Value Factor in India
The traditional price-to-book ratio works differently in India due to revaluation practices and the prevalence of promoter-held companies. We've found that enterprise value to EBITDA (EV/EBITDA) combined with price-to-earnings provides a more robust value signal. Additionally, adjusting for cash holdings is crucial given that many Indian companies hold significant cash balances.
Momentum Considerations
Momentum works in India, but with important nuances:
- 12-1 month momentum (skipping the most recent month) shows strong performance
- Liquidity adjustment is critical—many momentum stocks in small-caps are illiquid
- Sector-neutral momentum reduces the "hot sector" risk
- Combining with volatility adjustment improves Sharpe ratio
Quality Factor
Quality investing focuses on companies with sustainable competitive advantages.

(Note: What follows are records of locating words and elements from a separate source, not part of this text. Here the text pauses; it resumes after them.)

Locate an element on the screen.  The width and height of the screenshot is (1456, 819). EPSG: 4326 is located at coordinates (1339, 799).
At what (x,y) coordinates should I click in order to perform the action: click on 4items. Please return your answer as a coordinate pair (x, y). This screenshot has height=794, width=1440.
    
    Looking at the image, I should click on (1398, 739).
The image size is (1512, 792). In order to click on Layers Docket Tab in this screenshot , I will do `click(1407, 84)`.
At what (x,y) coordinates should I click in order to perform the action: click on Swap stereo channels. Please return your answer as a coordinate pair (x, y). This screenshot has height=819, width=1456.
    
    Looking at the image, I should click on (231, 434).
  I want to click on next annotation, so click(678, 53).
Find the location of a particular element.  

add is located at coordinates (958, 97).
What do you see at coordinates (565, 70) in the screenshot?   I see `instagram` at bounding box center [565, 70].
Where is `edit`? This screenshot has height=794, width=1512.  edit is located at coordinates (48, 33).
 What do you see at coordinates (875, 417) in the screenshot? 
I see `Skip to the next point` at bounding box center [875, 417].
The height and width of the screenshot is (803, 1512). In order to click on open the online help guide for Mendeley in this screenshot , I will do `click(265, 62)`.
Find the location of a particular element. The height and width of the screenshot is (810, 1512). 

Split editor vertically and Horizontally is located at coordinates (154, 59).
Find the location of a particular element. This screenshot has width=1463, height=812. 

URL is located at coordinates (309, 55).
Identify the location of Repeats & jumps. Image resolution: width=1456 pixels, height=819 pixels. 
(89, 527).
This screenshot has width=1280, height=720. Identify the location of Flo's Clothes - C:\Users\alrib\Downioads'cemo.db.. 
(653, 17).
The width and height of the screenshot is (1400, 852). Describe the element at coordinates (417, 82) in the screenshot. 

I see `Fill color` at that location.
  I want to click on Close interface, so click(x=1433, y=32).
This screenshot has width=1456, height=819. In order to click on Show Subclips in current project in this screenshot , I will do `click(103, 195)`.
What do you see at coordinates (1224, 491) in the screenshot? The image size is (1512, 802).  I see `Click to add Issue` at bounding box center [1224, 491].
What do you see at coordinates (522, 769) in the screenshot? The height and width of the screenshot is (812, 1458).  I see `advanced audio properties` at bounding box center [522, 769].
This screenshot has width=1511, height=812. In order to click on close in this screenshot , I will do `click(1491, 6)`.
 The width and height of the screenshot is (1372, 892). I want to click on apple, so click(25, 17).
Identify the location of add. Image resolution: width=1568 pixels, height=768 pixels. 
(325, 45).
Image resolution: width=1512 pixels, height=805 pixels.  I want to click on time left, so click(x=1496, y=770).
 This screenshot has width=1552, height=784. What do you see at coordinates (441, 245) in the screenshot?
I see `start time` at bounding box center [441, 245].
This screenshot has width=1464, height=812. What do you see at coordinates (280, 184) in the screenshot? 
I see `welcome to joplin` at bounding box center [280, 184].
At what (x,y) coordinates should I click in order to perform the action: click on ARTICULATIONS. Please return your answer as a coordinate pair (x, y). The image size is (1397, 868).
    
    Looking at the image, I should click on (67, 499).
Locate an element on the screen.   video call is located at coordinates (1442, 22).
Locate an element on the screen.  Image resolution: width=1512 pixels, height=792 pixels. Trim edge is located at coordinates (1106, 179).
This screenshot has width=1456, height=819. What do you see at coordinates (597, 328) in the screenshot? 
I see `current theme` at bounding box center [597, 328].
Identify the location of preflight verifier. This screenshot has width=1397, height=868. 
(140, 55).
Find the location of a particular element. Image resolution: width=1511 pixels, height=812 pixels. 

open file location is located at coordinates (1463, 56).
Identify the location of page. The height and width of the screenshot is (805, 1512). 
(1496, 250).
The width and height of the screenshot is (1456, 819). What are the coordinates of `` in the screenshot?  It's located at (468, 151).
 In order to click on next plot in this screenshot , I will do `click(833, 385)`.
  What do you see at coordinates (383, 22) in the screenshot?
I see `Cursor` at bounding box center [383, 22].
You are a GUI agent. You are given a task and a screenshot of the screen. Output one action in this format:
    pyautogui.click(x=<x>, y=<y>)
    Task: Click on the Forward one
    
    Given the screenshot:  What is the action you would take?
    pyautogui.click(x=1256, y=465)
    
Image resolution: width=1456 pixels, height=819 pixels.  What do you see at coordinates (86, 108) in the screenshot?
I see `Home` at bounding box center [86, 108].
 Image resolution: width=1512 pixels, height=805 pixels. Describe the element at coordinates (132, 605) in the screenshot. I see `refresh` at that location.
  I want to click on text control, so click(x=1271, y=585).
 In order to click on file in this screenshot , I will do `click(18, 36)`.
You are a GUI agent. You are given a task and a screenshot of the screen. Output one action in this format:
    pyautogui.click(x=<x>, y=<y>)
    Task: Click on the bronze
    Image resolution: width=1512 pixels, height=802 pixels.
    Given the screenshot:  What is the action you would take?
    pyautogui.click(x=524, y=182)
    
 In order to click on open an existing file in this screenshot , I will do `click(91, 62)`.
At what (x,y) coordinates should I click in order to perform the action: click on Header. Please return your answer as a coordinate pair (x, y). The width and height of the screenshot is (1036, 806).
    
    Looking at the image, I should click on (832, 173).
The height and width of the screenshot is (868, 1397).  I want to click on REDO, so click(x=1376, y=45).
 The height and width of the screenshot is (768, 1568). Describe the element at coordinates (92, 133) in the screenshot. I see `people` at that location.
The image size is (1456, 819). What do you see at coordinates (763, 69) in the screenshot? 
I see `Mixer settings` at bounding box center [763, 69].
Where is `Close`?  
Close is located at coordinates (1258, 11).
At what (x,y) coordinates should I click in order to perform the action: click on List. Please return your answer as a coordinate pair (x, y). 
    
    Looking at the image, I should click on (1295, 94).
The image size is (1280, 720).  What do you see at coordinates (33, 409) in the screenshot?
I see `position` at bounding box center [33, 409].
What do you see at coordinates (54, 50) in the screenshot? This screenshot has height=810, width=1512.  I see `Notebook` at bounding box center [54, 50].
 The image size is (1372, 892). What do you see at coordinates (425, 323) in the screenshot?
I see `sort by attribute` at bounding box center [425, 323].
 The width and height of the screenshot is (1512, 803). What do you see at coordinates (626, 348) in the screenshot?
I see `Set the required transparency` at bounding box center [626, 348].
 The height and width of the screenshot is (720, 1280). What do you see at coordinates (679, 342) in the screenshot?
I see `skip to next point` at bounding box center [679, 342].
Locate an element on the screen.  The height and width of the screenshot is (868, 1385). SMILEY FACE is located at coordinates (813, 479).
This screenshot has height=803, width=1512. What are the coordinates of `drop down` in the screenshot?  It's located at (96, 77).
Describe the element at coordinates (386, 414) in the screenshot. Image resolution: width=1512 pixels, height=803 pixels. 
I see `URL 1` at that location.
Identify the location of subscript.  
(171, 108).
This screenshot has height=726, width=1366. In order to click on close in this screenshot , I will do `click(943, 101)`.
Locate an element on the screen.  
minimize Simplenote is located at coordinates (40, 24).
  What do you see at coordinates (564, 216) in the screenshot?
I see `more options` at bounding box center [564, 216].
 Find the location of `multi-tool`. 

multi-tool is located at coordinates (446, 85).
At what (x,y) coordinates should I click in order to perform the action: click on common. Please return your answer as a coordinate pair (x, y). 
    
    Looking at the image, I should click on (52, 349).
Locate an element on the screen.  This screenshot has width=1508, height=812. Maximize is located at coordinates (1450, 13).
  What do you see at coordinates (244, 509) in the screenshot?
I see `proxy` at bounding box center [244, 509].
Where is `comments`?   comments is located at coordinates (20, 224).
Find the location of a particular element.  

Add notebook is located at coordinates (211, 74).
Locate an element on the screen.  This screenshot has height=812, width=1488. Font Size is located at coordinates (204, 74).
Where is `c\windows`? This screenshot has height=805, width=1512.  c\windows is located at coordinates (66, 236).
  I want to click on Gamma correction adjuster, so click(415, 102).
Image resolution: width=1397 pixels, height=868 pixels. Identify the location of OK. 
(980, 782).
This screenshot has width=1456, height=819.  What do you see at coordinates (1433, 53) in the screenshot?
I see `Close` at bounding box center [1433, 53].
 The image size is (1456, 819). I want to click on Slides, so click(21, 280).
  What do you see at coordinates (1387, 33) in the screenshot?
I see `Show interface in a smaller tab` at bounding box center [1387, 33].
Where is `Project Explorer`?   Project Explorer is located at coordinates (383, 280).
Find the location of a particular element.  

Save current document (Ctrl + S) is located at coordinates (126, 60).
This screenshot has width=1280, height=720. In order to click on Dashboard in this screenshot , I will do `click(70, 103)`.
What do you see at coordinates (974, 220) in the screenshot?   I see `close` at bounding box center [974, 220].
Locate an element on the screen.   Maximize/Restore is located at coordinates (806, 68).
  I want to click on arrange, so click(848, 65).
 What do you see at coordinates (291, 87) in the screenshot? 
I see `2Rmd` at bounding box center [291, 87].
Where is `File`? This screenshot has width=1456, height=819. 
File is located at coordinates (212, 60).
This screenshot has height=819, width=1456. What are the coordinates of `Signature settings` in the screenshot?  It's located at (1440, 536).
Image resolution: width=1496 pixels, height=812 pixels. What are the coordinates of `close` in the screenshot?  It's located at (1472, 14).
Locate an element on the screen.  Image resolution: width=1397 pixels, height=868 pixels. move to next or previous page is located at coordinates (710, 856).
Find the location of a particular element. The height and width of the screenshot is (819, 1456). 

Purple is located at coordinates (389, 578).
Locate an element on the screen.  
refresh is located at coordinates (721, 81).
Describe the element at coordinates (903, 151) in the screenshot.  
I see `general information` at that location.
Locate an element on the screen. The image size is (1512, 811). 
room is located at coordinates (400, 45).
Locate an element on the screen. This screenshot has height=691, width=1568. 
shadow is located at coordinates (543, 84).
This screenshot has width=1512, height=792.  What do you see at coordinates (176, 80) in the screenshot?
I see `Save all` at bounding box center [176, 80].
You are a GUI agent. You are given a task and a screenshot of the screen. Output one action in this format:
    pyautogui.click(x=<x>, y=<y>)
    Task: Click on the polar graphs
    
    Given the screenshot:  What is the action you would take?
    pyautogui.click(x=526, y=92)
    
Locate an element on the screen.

In the Indian context, we emphasize:
- Return on Equity (ROE) with adjustments for exceptional items
- Earnings stability measured by coefficient of variation
- Balance sheet strength—D/E ratio and interest coverage
- Promoter holding and pledging as governance indicators
Portfolio Construction
The final step is combining factors into a portfolio. We use a composite score approach with dynamic factor weights based on current valuations of each factor. Optimization is performed with transaction cost penalties to avoid excessive turnover.
The most important insight from factor investing is that returns come from bearing systematic risks. Understanding which risks you're compensated for is the foundation of intelligent portfolio construction.